Instructions for the task: Transcribe word for word each line from the one containing "Instruction: Open the bookmarks list icon" to the final line of the data, both included. Skip the pictures.

[Dataset excerpts]
====
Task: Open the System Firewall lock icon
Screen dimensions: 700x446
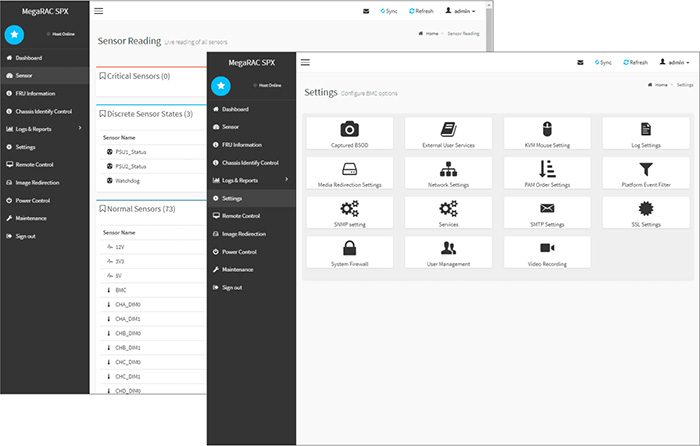Action: pyautogui.click(x=349, y=248)
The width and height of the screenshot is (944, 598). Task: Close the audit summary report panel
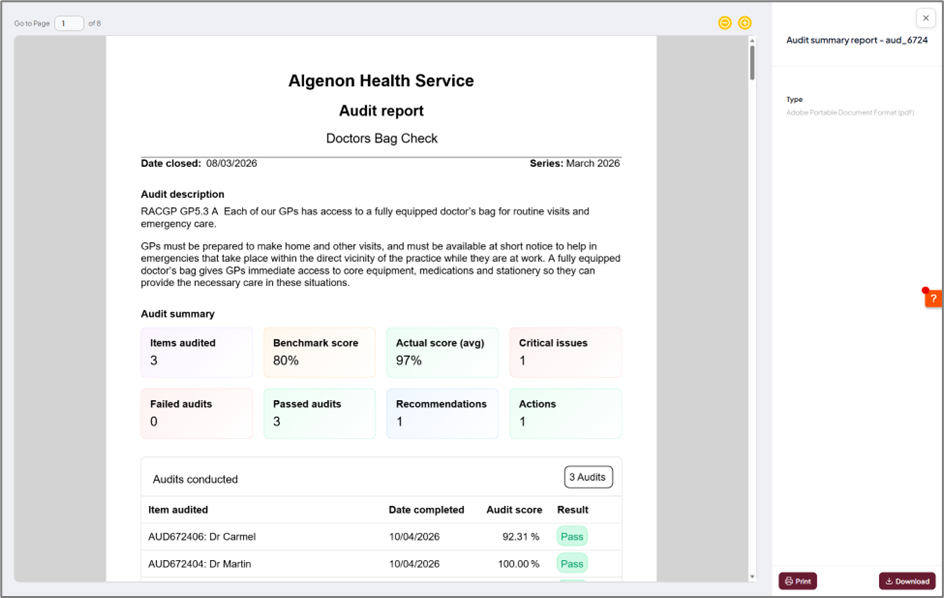click(x=926, y=18)
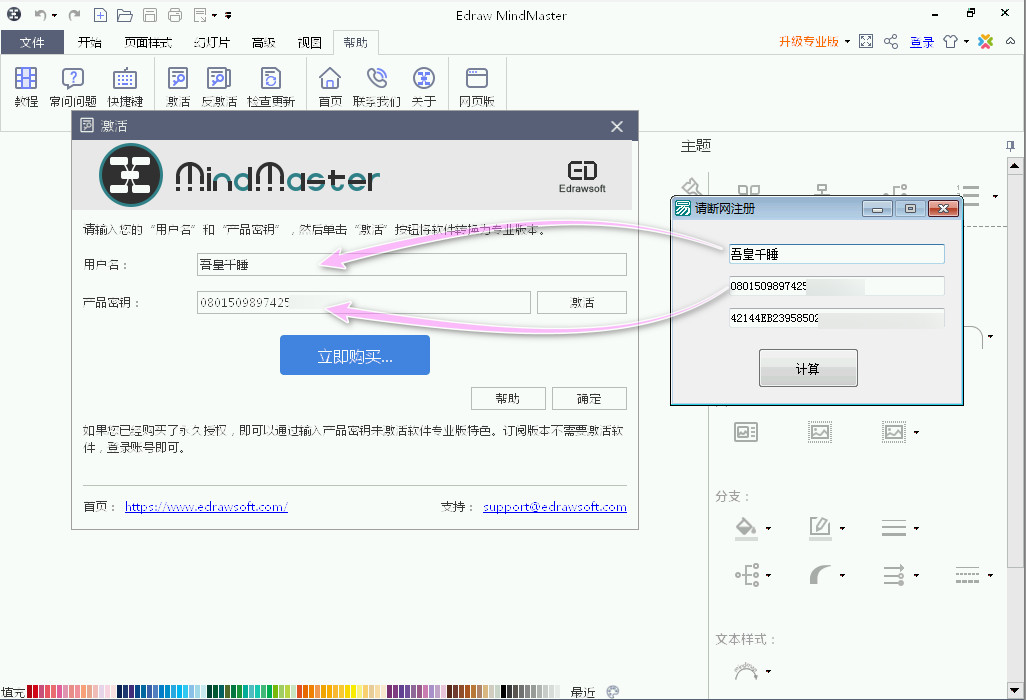Switch to the 开始 ribbon tab

pos(90,43)
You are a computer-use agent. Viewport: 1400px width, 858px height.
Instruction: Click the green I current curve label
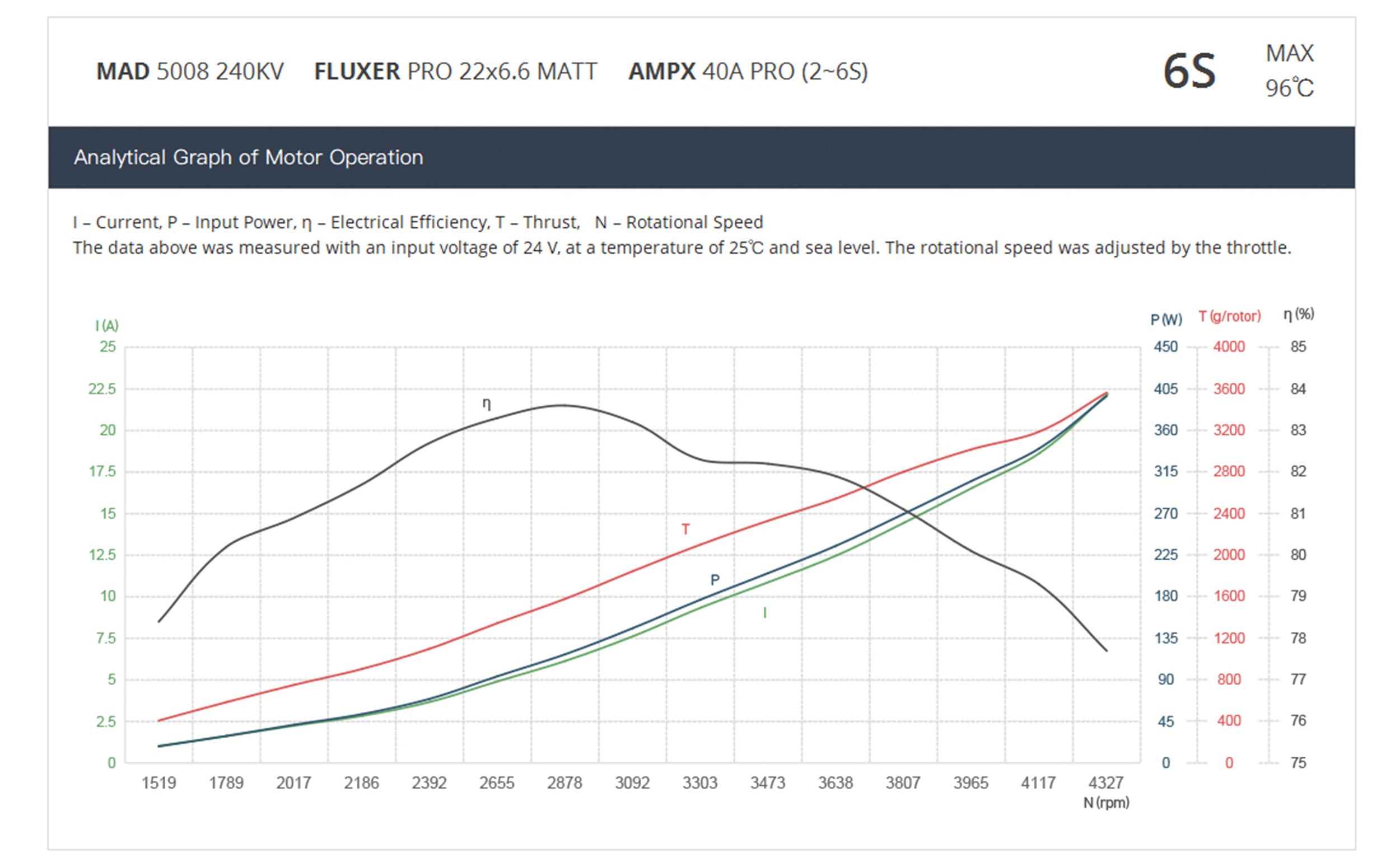(765, 613)
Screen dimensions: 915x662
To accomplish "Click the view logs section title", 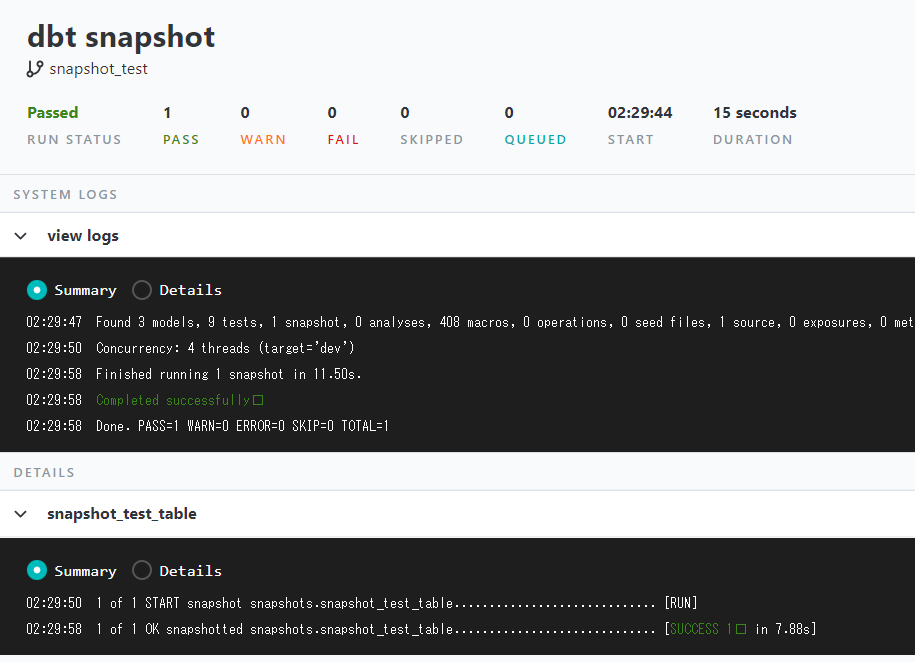I will pos(83,236).
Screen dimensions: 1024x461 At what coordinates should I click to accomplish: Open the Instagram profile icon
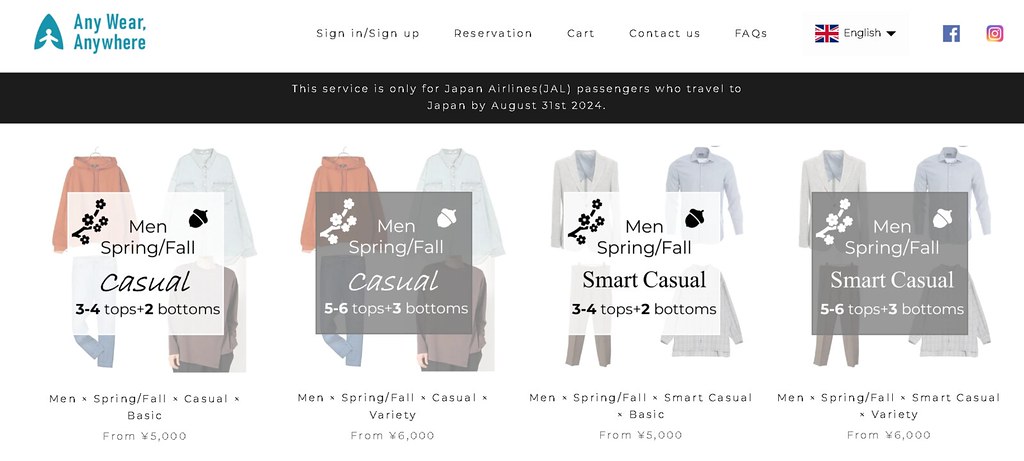995,33
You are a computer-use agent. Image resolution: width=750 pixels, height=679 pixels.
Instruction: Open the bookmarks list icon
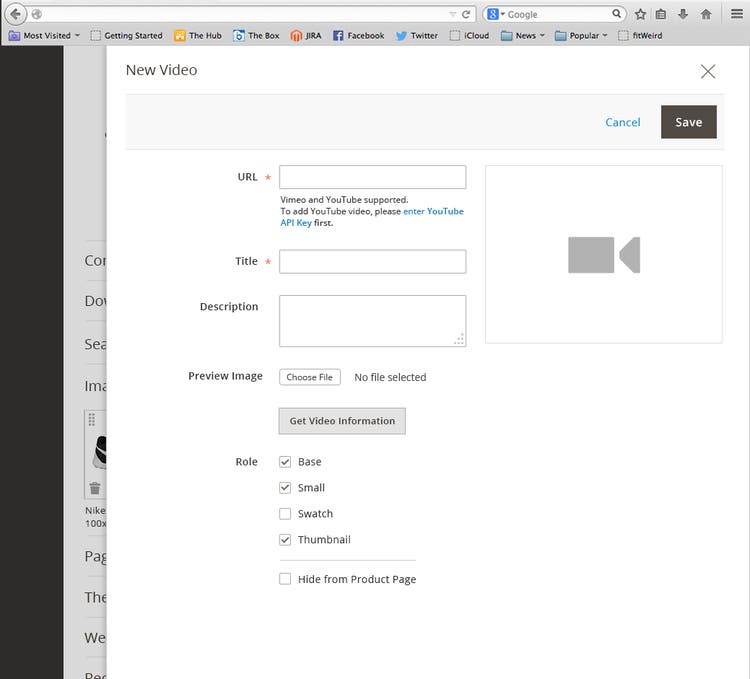(661, 14)
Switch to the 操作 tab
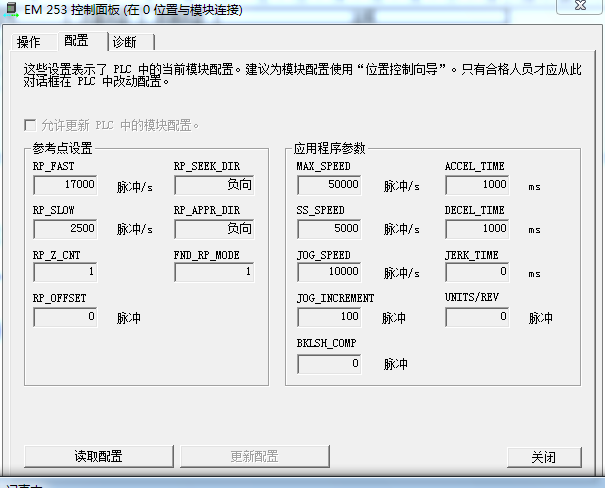 coord(29,42)
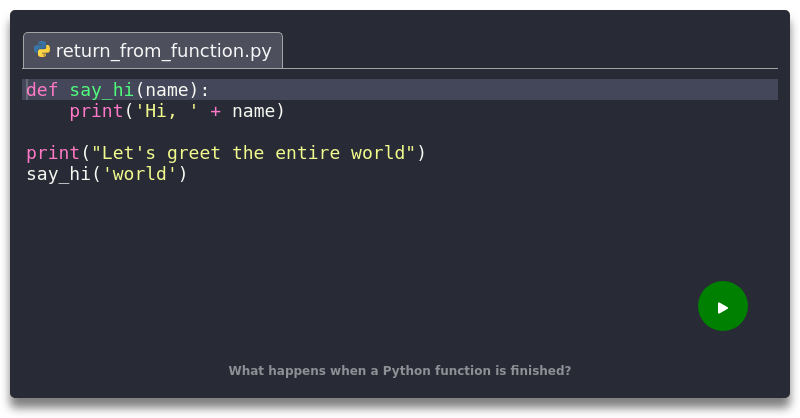This screenshot has height=418, width=800.
Task: Click the end of the highlighted first line
Action: [600, 90]
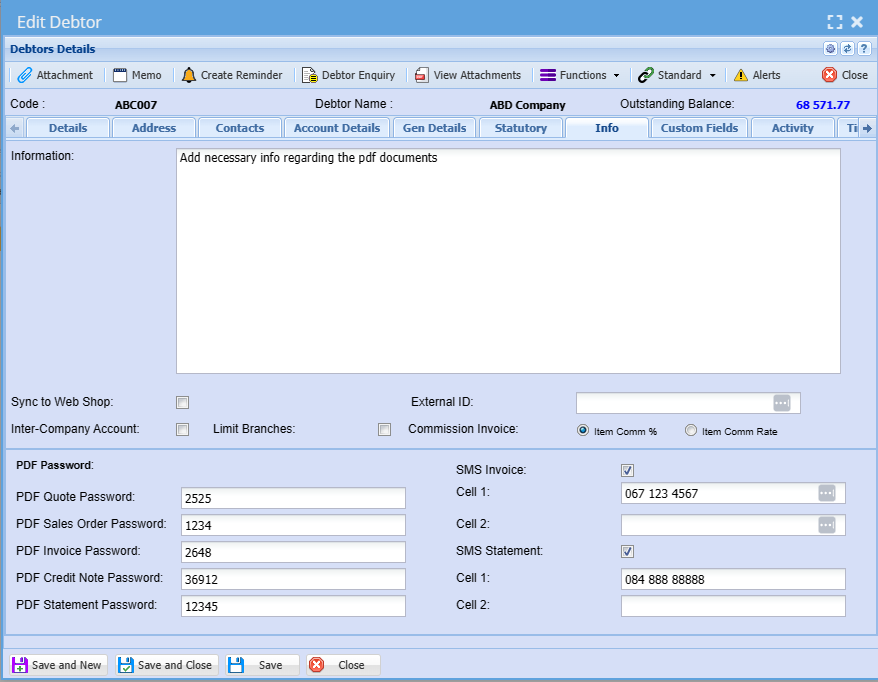This screenshot has height=682, width=878.
Task: Enable the Sync to Web Shop checkbox
Action: pyautogui.click(x=182, y=403)
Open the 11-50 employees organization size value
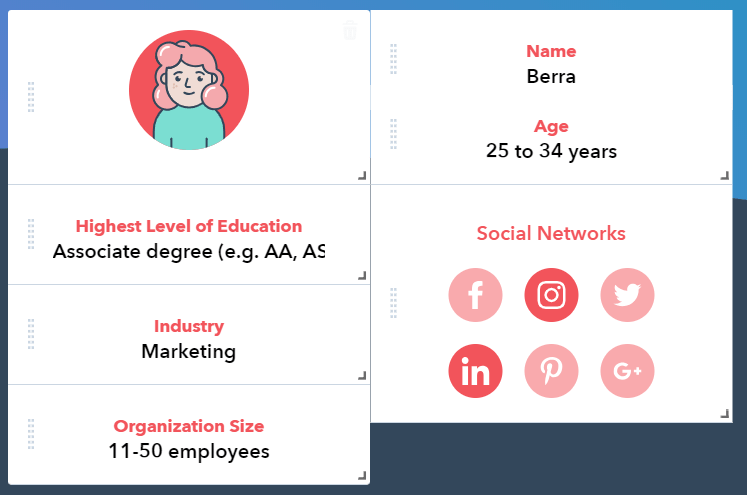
====
Problem solution:
Instruction: Open the bookmarks list icon
(661, 14)
Switch to the 操作 tab
 coord(29,42)
This screenshot has height=418, width=800.
Task: Click the end of the highlighted first line
Action: [600, 90]
This screenshot has height=682, width=878.
Task: Enable the Sync to Web Shop checkbox
Action: pyautogui.click(x=182, y=403)
Open the 11-50 employees organization size value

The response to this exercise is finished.